------ Material for the task

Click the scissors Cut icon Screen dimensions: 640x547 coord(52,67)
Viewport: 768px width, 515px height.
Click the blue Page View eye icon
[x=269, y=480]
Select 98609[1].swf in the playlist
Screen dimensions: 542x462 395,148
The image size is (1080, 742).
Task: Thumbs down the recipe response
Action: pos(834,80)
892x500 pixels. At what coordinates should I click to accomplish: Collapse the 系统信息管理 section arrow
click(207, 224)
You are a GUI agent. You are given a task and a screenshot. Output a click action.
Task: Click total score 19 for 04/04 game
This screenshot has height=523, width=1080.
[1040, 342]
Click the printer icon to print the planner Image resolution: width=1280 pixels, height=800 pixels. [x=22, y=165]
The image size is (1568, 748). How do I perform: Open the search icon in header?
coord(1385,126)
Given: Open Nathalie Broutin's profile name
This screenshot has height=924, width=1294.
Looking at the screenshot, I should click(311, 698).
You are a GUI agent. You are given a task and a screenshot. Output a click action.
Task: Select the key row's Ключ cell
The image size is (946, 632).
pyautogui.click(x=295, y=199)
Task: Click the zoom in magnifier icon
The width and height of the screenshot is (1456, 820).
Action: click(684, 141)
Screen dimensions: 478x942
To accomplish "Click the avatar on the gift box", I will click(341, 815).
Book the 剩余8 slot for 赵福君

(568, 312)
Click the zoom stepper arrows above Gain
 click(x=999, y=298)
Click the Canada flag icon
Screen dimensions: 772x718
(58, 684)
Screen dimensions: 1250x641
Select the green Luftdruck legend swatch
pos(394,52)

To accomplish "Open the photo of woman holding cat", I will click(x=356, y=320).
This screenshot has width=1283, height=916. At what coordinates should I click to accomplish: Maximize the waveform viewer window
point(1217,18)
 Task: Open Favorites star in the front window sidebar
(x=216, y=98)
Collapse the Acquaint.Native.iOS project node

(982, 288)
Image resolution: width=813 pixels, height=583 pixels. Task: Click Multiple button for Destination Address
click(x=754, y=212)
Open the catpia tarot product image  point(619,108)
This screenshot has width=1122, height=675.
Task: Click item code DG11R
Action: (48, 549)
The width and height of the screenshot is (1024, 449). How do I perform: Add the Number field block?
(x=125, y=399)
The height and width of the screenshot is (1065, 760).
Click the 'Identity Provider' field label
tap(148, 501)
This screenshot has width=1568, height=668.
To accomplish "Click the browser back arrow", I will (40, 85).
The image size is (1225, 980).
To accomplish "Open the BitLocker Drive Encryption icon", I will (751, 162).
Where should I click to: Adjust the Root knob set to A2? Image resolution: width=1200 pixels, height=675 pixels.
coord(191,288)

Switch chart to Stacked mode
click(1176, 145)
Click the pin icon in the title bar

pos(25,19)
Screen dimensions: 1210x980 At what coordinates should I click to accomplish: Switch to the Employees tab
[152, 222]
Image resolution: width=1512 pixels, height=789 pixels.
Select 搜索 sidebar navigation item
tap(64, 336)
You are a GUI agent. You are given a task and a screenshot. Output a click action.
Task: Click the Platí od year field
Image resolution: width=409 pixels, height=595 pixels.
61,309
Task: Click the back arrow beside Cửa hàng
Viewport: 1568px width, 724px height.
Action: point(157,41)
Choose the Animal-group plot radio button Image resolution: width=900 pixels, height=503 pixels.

------------

» **Problem requirements**
Copy out the records once more, with nothing altered.

» **The answer**
Click the scissors Cut icon Screen dimensions: 640x547 coord(52,67)
Viewport: 768px width, 515px height.
Click the blue Page View eye icon
[x=269, y=480]
Select 98609[1].swf in the playlist
Screen dimensions: 542x462 395,148
The image size is (1080, 742).
Task: Thumbs down the recipe response
Action: pos(834,80)
892x500 pixels. At what coordinates should I click to accomplish: Collapse the 系统信息管理 section arrow
click(207, 224)
You are a GUI agent. You are given a task and a screenshot. Output a click action.
Task: Click total score 19 for 04/04 game
This screenshot has height=523, width=1080.
[1040, 342]
Click the printer icon to print the planner Image resolution: width=1280 pixels, height=800 pixels. [x=22, y=165]
The image size is (1568, 748). How do I perform: Open the search icon in header?
coord(1385,126)
Given: Open Nathalie Broutin's profile name
This screenshot has height=924, width=1294.
Looking at the screenshot, I should click(311, 698).
You are a GUI agent. You are given a task and a screenshot. Output a click action.
Task: Select the key row's Ключ cell
The image size is (946, 632).
pyautogui.click(x=295, y=199)
Task: Click the zoom in magnifier icon
The width and height of the screenshot is (1456, 820).
Action: click(684, 141)
Screen dimensions: 478x942
To accomplish "Click the avatar on the gift box", I will click(341, 815).
Book the 剩余8 slot for 赵福君

(568, 312)
Click the zoom stepper arrows above Gain
 click(x=999, y=298)
Click the Canada flag icon
Screen dimensions: 772x718
(58, 684)
Screen dimensions: 1250x641
Select the green Luftdruck legend swatch
pos(394,52)

To accomplish "Open the photo of woman holding cat", I will click(x=356, y=320).
This screenshot has width=1283, height=916. At what coordinates should I click to accomplish: Maximize the waveform viewer window
point(1217,18)
 Task: Open Favorites star in the front window sidebar
(x=216, y=98)
Collapse the Acquaint.Native.iOS project node

(982, 288)
Image resolution: width=813 pixels, height=583 pixels. Task: Click Multiple button for Destination Address
click(x=754, y=212)
Open the catpia tarot product image  point(619,108)
This screenshot has width=1122, height=675.
Task: Click item code DG11R
Action: (48, 549)
The width and height of the screenshot is (1024, 449). How do I perform: Add the Number field block?
(x=125, y=399)
The height and width of the screenshot is (1065, 760).
Click the 'Identity Provider' field label
tap(148, 501)
This screenshot has width=1568, height=668.
To accomplish "Click the browser back arrow", I will (40, 85).
The image size is (1225, 980).
To accomplish "Open the BitLocker Drive Encryption icon", I will (751, 162).
Where should I click to: Adjust the Root knob set to A2? Image resolution: width=1200 pixels, height=675 pixels.
coord(191,288)

Switch chart to Stacked mode
click(1176, 145)
Click the pin icon in the title bar

pos(25,19)
Screen dimensions: 1210x980 At what coordinates should I click to accomplish: Switch to the Employees tab
[152, 222]
Image resolution: width=1512 pixels, height=789 pixels.
Select 搜索 sidebar navigation item
tap(64, 336)
You are a GUI agent. You are given a task and a screenshot. Output a click action.
Task: Click the Platí od year field
Image resolution: width=409 pixels, height=595 pixels.
61,309
Task: Click the back arrow beside Cửa hàng
Viewport: 1568px width, 724px height.
Action: point(157,41)
Choose the Animal-group plot radio button Image resolution: width=900 pixels, height=503 pixels.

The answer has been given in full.